Hi Horse, Mark and Group:
On 4 Jan., Horse wrote:
HORSE:
The point I’m making here is that from the MoQ perspective what exists is
moral - this appears to be a basic axiom of the MoQ, but what is Good is not
identical to what exists.
PLATT
Wait a minute. The whole point of Pirsig’s final paragraph in Lila is to state
unequivocally that what is Good IS identical with what exists:
“Good is a noun. That was it. That was what Phaedrus had been looking for.
That was the homer, over the fence, that ended the ball game. Good as a
noun rather than as an adjective is all the Metaphysics of Quality is about.”
How you can get any plainer than that? “Good is all the Metaphysics of
Quality is about.” And you say Good is NOT what the MoQ is about? I don’t
get it.
Your idea of what exists seems to follow the lines of a scientific perspective
as opposed to Pirisg’s Quality perspective:
HORSE:
The first thing that is necessary is to dump the idea of causality as
foundational which is inherent in a Materialistic, deterministic, cause and
effect doctrine in favour of a contributory or participative view of reality which I
believe the MoQ supports. In this scheme it is contribution to and
participation in the world which creates reality not the rigid physical laws of
matter.

# # # # #

What to do
Resume the Metaphysics of Quality email exchange above, picking up right after its final sentence.

Data supplied
# # # # #

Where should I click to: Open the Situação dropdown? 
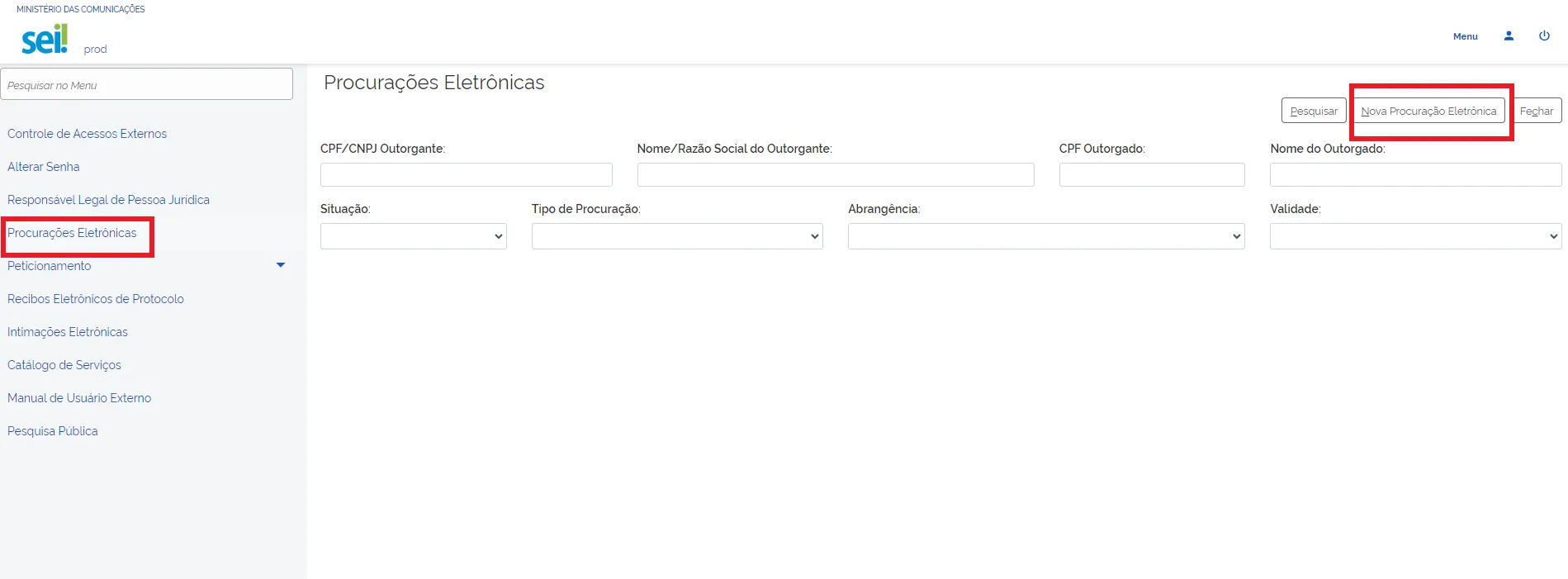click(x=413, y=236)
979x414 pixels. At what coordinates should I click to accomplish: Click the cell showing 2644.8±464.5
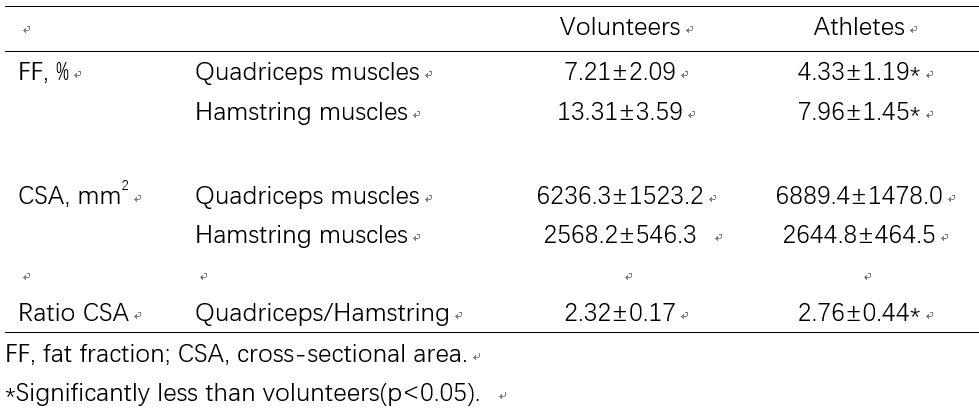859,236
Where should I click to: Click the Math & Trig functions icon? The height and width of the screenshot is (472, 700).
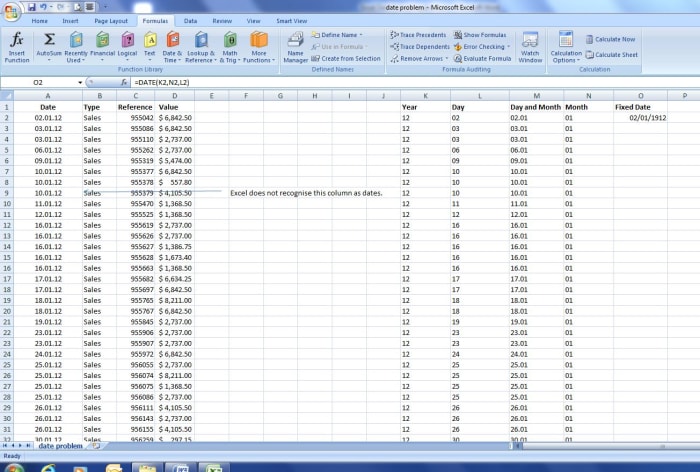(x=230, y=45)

# # # # #

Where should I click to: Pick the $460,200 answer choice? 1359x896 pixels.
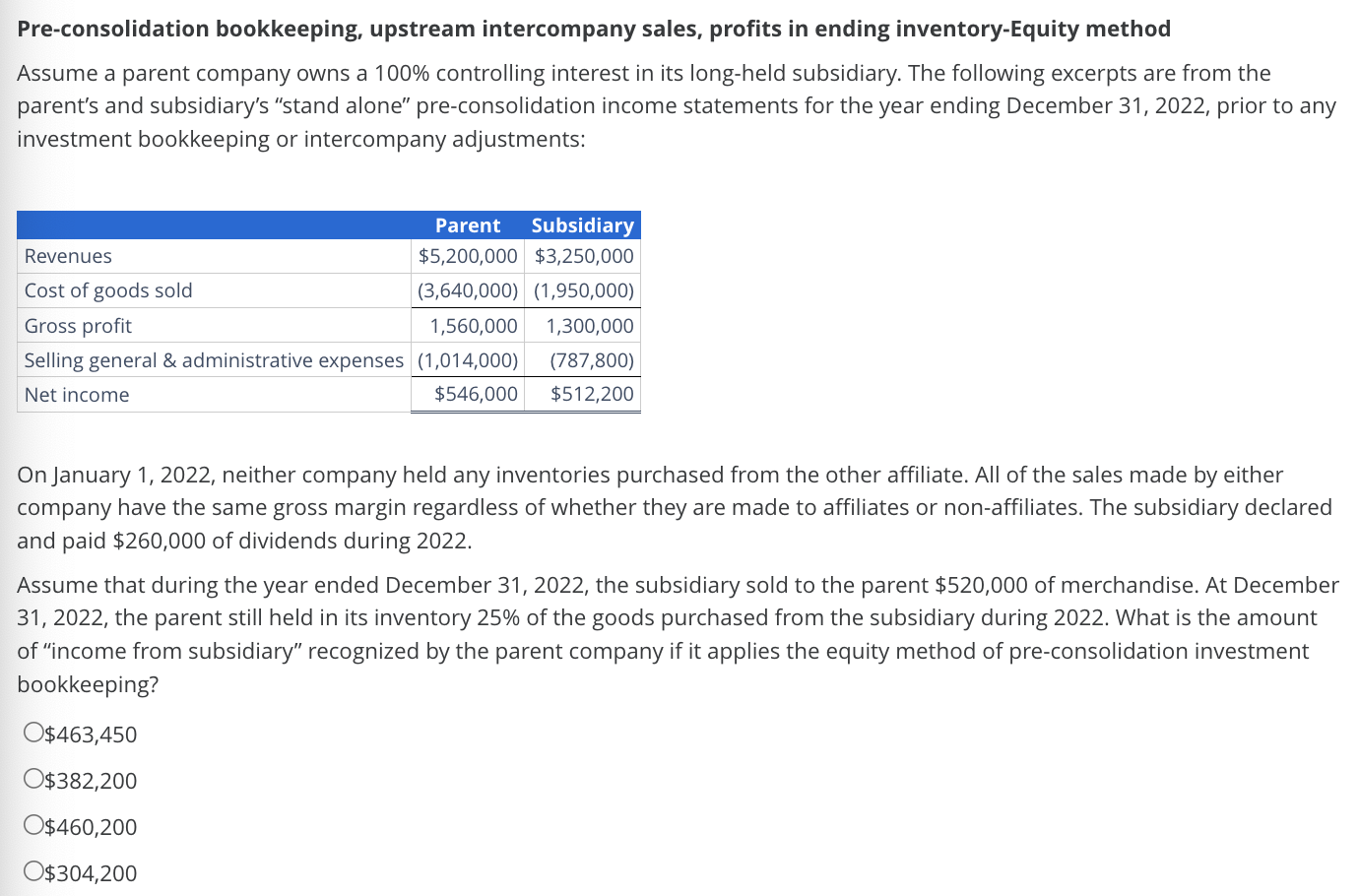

# # # # #

Output of the exercise
PLATT
You continue along this line of thought which reminded me of the following
passage from Lila:
“Laverne had been asking the question within an Aristotelian framework. She
wanted to know what genetic, substantive pigeonhole of canine classification
this object walking before them could be placed in. But John Wooden Leg
never understood the question. That's what made it so funny. He wasn’t
joking when he said, ‘That’s a good dog.’ The whole idea of a dog as a
member of a hierarchical structure of intellectual categories known generally
as ‘objects’ was outside his traditional cultural viewpoint.” (Lila, Chap. 32.)
I’m not saying your line of thought is about substance or objects, but it
reflects the kind of nonjudgmental, moral-free thinking that science insists
on. In fact, I suspect that perhaps your motive for separating the good from
the moral is to allow for a melding of current scientific thinking with the MoQ
without stirring up a hornet’s nest of problems in challenging scientific
“objectivity.” After all, your “participative view of reality” says nothing about
value, quality, morality or goodness that, if interjected, would raise scientific
hackles. Am I warm? (Or, more likely, have I missed the whole point? Even
after reading your post to Walter that just arrived, I still don’t get it. I must be
really dense about this.)
But let’s move on. More important than our argument about whether the
Good equates with the Moral in the MoQ is whether the idea of bottom up
morality is the best perspective to adopt. In his article about customer
service, Mark Lerner made an interesting observation:
MARK
We think that if we start with quality parts then they must add to a quality
whole. Pirsig realized that it is only the whole that determines which parts
are necessary. This is why quality cannot be defined. . . . Thanks to Pirsig
we can see why all of the books, consultants and quality programs often fail
to produce the expected results. It’s because we have attempted to create
quality backwards.”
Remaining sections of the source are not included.